Exercise brief = Give all the lines below again, exactly, with no pictures.

Supplied entries =
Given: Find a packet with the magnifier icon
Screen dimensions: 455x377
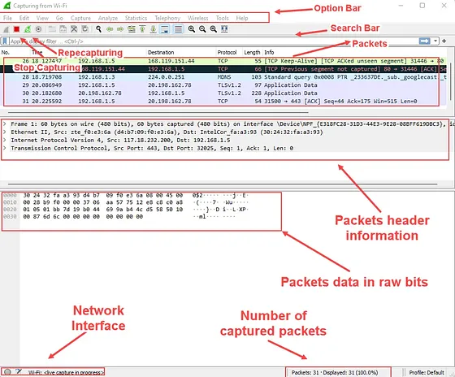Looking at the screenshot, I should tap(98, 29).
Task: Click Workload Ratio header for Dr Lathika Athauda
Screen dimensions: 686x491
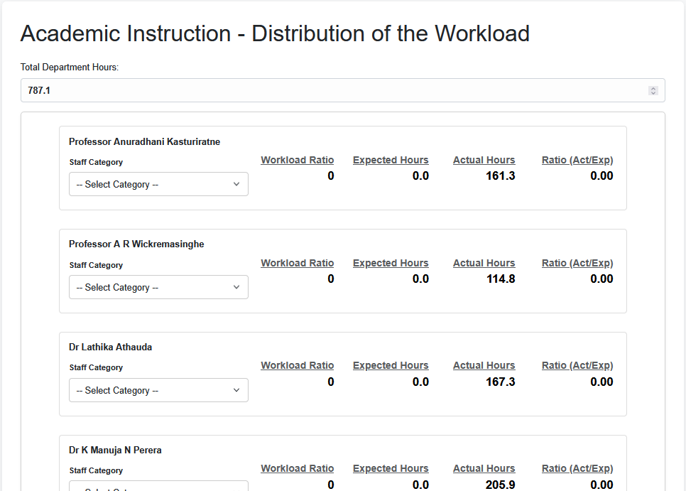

Response area =
Given: Find a packet with the magnifier icon
Screen dimensions: 455x377
Looking at the screenshot, I should tap(98, 29).
Task: Click Workload Ratio header for Dr Lathika Athauda
Screen dimensions: 686x491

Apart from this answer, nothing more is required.